Angel (Maximum Ride 7) - Page 68

Now I stood looking at the crater, wondering how the DGers could have done such a thing. How could that guy Mark have lived with himself? It was all too much. I wanted to go home, but I wasn’t even sure where home was at that point. I didn’t even know what had become of my mom or Jeb. Or Ella. Had they been part of this in some way? I wasn’t certain about anything anymore.

I hung my head, and I felt someone, Fang, gather me gently to him. My cheek rested on his shoulder, and my silent tears soaked his torn shirt. He felt warm and strong and heartbreakingly familiar. And at that moment, not a single thing in my life was certain, strong, or whole. Nothing.

Least of all Fang.

79

THE WEIRD, WEIRD thing about devastating loss is that life actually goes on. When you’re faced with a tragedy, a loss so huge that you have no idea how you can live through it, somehow, the world keeps turning, the seconds keep ticking.

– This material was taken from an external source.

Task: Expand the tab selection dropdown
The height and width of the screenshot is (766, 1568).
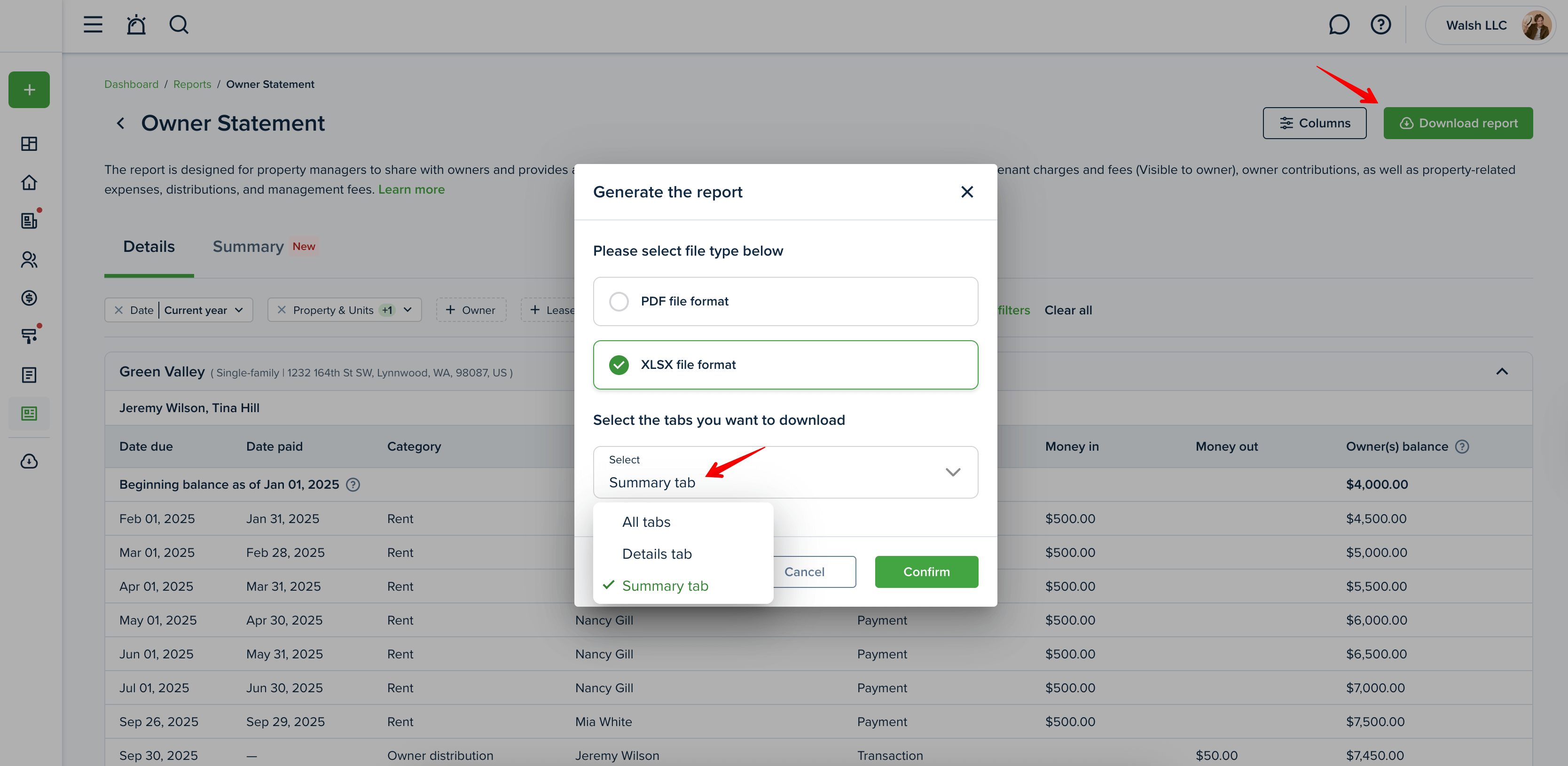Action: pos(952,472)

Within hours of Angel’s disappearance, while my heart was still raw and bleeding and in denial, Paris was already starting to recover. Cleanup teams swarmed the Place de la Concorde; officials tested radiation levels. Fang had given them information about what still lurked in the crushed tunnels beneath the city, and they’d deployed military experts and bomb squads to finish the job that Gazzy had done so amazingly well, for a nine-year-old.

We’d combed all the hospitals and trauma units, pushing aside curtains, bursting into rooms, praying we’d see Angel’s filthy, wounded face—alive. But we didn’t.

As a beautiful sunset painted the area with blood-red hues, people began to pull themselves together. I wanted to grab strangers and yell, “Don’t you understand what’s happened?” But I knew it was pointless. It was only my pain searching for an outlet.

Finally, Fang came and found me, where I had collapsed in exhaustion, near the blast site. I looked up through dry and mournful eyes. “If we haven’t found her body yet, then she’s still alive,” I said.

He sat down, took my hand in his. Slowly, he shook his head. He looked like he’d aged about ten years in the past twenty-four hours. His face was drawn and gaunt. His hair and clothes were still caked with grit and blood. He shook his head again, slowly.

“No, Max,” he said. “Probably not.”

I wanted to scream, “It’s your fault! You’re the one who left her!” But it wasn’t his fault. Because I had left all three of them.

“We’re… taking off,” Fang said.

I knew my face was splotchy and tear stained; my clothes were filthy and covered with soot and blood and dust; my hair was matted with ash and grit.

“What?” I asked dully.

Nudge had been sleeping against my shoulder, and now she roused and blinked groggily.

Fang gestured toward his gang waiting several feet away. They looked whipped and dirty, and they had new, sad, firsthand knowledge about some of the awful things that can happen in the world. Strangely, seeing them warmed my heart a little. They were starting to look like they belonged with us.

“We’re going to take off,” Fang repeated. “The cops got some of the DG organizers, but not whoever or whatever was supposed to be the One Light. Gazzy filled me in on what he and—on what he’d learned at their headquarters. So we’re going after that. It doesn’t sound like Mark was the kingpin—he was only a servant of the One Light.”

“Huh,” I said, unable to offer more of a reaction.

“We have to kill the plant at the roots,” Fang said, “or it’ll just grow back.”

His face was lined and grim, his voice flat. He’d always loved Angel so much. Like we all had.

“Oh,” I said, and I got wearily to my feet, feeling old and hollow and like I would never be happy again. I don’t even know what I was expecting, but Fang and I sort of came together in a brief, awkward hug. I clung to him, relishing the milliseconds in his arms like they were hours, then I stepped back.

“So I guess this is it,” I said almost incoherently.

“Yeah,” Fang agreed, and my heart sank. I’d actually hoped he’d just say for now. “Be safe,” he said. Then he looked meaningfully at Dylan, as if to say, “That’s your job now—take care of her.”

Maya waited with the gang, and I knew I owed her. I went and stood in front of her, watching as her eyes met mine.

“Thanks,” I told her.

She nodded. And that was it—we were too alike to need anything more.

“Take care, guys,” said Fang to the rest of the flock. “I’ll post anything I find out on my blog.”

More tearful good-byes, and then they were gone. I blinked uncomfortably, feeling grit in my eyes, then turned to the flock. I swallowed hard. “I need to find Ella,” I told them. “And my mom. And maybe even Jeb.”